Problem description:
What appears from the first line of the records below through the line containing "Untitled (290, 1251)" must be reproduced verbatim.

Collected data entries:
= Beginning of Section =
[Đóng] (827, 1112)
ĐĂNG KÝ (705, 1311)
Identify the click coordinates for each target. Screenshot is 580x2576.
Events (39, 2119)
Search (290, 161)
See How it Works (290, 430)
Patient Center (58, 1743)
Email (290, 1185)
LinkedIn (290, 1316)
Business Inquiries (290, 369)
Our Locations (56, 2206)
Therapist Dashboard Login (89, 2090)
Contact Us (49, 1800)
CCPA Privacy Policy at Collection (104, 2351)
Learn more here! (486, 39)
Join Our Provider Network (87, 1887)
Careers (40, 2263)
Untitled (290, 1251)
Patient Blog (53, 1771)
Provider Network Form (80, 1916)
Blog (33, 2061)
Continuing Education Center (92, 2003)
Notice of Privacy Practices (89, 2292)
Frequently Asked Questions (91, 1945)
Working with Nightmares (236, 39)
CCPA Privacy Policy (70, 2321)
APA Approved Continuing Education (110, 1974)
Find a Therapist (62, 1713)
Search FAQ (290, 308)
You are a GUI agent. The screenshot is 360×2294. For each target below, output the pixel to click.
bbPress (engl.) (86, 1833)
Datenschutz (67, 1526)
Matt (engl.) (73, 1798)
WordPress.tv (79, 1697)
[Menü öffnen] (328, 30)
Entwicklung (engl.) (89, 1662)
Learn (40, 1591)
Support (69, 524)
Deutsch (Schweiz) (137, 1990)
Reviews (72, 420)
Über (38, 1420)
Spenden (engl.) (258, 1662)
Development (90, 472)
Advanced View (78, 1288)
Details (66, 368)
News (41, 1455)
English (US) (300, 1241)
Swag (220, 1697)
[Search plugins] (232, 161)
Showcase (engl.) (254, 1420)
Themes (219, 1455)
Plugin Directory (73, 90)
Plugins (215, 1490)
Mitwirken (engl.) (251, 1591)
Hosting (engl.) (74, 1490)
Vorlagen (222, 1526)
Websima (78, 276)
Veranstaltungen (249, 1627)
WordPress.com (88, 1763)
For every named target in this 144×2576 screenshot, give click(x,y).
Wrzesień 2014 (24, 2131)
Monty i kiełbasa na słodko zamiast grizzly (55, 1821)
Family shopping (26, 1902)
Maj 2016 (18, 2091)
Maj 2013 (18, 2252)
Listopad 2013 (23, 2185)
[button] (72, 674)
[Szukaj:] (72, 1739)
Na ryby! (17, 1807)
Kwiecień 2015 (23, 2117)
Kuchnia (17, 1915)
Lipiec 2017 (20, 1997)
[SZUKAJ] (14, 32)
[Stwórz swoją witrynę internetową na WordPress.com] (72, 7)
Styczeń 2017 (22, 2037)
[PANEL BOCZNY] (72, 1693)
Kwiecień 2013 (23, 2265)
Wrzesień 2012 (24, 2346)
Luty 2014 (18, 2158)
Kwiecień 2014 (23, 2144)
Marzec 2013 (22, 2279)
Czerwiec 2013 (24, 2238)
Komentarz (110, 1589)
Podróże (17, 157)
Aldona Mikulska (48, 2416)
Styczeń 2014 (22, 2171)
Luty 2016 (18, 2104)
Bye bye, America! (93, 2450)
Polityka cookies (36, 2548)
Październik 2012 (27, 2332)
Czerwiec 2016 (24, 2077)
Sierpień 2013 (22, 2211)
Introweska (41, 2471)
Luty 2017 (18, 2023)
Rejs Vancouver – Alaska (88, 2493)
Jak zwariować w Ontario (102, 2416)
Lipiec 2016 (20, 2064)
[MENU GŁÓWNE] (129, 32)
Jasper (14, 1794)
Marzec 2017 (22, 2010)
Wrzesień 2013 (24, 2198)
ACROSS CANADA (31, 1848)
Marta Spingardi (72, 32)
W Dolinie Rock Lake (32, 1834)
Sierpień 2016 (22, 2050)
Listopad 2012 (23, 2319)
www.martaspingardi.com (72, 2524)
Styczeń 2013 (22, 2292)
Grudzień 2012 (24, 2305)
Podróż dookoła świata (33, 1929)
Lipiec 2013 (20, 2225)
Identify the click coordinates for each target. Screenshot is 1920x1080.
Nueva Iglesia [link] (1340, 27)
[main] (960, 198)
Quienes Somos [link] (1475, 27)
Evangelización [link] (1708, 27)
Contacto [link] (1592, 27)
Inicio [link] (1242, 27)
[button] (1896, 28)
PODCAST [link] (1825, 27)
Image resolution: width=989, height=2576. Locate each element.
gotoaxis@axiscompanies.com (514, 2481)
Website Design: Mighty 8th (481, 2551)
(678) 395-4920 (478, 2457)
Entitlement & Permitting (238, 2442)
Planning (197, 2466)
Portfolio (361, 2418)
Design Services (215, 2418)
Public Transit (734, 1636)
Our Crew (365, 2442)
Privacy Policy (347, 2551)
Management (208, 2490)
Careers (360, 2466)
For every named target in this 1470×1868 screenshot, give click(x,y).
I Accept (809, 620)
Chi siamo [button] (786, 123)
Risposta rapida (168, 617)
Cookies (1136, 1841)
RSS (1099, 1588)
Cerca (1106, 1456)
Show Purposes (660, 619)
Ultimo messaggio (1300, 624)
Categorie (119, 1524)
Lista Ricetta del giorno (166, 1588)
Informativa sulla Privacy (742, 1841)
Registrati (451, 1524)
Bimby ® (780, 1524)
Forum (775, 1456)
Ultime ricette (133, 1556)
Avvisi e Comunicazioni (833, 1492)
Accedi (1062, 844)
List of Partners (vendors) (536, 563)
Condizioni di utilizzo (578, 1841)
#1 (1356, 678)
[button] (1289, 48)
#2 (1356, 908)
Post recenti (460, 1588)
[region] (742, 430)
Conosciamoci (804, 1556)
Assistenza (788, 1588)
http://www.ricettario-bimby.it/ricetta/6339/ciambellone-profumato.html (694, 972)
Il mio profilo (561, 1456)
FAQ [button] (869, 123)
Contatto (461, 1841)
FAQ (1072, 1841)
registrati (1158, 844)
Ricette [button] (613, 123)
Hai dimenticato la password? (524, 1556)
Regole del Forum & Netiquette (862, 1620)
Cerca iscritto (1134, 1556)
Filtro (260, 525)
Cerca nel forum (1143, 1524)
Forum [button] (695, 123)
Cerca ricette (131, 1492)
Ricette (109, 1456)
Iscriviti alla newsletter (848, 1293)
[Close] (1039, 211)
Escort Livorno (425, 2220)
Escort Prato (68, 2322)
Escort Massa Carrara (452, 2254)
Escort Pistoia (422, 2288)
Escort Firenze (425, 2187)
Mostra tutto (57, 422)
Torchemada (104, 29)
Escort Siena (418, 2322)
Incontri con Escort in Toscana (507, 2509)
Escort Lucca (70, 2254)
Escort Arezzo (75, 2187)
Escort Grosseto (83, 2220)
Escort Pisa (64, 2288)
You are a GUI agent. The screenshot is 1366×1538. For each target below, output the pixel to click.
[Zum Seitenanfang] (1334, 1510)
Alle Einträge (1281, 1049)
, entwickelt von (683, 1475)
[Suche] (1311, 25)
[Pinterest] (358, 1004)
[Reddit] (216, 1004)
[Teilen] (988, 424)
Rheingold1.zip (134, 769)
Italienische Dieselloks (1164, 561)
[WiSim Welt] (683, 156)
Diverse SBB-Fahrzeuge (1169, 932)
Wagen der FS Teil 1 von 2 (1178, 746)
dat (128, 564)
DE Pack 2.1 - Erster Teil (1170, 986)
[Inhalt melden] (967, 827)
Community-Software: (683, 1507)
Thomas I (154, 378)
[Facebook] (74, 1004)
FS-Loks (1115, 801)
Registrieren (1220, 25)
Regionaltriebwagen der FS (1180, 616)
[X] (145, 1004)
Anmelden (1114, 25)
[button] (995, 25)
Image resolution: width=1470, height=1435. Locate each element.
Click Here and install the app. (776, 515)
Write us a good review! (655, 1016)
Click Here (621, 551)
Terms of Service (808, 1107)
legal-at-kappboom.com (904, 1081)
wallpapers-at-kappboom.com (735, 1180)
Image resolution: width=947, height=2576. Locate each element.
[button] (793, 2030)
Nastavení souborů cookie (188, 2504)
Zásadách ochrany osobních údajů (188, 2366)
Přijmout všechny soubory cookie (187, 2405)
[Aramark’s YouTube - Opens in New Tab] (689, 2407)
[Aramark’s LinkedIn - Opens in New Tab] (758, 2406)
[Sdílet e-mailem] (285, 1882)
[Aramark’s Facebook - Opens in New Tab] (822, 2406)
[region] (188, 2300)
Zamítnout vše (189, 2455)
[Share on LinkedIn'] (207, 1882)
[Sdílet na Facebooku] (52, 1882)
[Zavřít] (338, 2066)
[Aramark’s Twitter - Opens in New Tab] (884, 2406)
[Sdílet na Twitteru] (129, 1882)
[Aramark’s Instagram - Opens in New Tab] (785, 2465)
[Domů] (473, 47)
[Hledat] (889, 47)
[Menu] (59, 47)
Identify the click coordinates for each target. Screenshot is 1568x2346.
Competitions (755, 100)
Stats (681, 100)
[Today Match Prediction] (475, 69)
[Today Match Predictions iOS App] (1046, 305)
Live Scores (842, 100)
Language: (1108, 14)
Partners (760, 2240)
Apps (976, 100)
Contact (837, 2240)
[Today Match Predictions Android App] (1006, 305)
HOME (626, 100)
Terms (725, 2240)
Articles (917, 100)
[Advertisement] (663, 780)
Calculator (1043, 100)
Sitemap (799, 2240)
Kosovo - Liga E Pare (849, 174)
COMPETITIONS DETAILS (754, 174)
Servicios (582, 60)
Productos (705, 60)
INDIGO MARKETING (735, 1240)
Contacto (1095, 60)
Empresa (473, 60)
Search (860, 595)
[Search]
= End of Section =
Response to this exercise:
[Đóng] (827, 1112)
ĐĂNG KÝ (705, 1311)
Identify the click coordinates for each target. Screenshot is 580x2576.
Events (39, 2119)
Search (290, 161)
See How it Works (290, 430)
Patient Center (58, 1743)
Email (290, 1185)
LinkedIn (290, 1316)
Business Inquiries (290, 369)
Our Locations (56, 2206)
Therapist Dashboard Login (89, 2090)
Contact Us (49, 1800)
CCPA Privacy Policy at Collection (104, 2351)
Learn more here! (486, 39)
Join Our Provider Network (87, 1887)
Careers (40, 2263)
Untitled (290, 1251)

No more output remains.